Es ist viel über die Wut der Lehrerinnen und Lehrer geschrieben worden, die sich gegen die Maßnahmen des Kultusministeriums richtet. Was dabei untergeht, ist aber ein anderer Aspekt, nämlich die Auswirkung auf die Schülerinnen und Schüler. Wie sieht denn der Schulalltag in Zeiten des Lehrermangels für die Kinder und Jugendlichen aus?

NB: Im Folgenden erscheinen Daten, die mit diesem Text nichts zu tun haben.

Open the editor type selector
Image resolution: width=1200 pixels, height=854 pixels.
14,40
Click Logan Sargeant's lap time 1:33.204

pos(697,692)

Die Förderlehrerin hält Klassenlehrerstunden. Der Förderunterricht für das Kind mit Lese-Rechtschreib-Störung oder einer Matheschwäche: entfällt. Der Sportlehrer und die Fachlehrerin halten fachfremde Stunden: Die Stunde, in der theorieschwache Kinder zeigen können, was in ihnen steckt: entfällt. Die Schulleitung vertritt einen Klassenlehrer. Der Gesprächstermin mit Eltern und Schüler zur Erziehungshilfe: entfällt. Der Lehrer für Deutsch als Zweitsprache muss in einer ganzen Klasse vertreten. Der Deutschunterricht für Kinder, die unsere dringend benötigten Fachkräfte sein könnten, wenn sie gut deutsch sprächen: entfällt. Die Kollegin vom Mobilen Sonderpädagogischen Dienst springt in einer Klasse ein. Die Förderstunde für das lernbehinderte Kind: entfällt. Der Kollege lässt seine Inklusionsstunde ausfallen, weil er zur Vertretung eingeteilt ist. Das geistig oder körperlich behinderte Kind sitzt in der Klasse und kommt nicht mit, weil die Inklusionsstunde: entfällt. Der Unterricht am Nachmittag, in dem Hausaufgaben besprochen und erklärt werden und noch einmal geübt werden kann: entfällt.
Beispiele gibt es zuhauf. Sie haben aber eines gemeinsam. Sie werden auf dem Rücken derjenigen ausgetragen, die in unserem Schulsystem bereits jetzt schon benachteiligt sind, den Kindern aus Familien, in denen keiner helfen kann, weil die Eltern mit dem Unterrichtsstoff nicht vertraut sind; den Kindern, deren Vater als Fernfahrer tagelang nicht zu Hause und die Mutter mit zwei Jobs und dem Haushalt erschöpft ist; denen aus einkommensschwachen Familien, die sich keine Nachhilfe leisten können, weil bereits die Miete das Geld frisst.
Wir Lehrer sind sauer über die Mehrarbeit, aber wir sind stinkwütend über die soziale Ungerechtigkeit, die mit dem Lehrermangel weiter angefacht wird. Die ist nämlich weder sozial, noch christlich, noch freiheitlich und demokratisch. Die ist verantwortungslos und der eigentliche Skandal.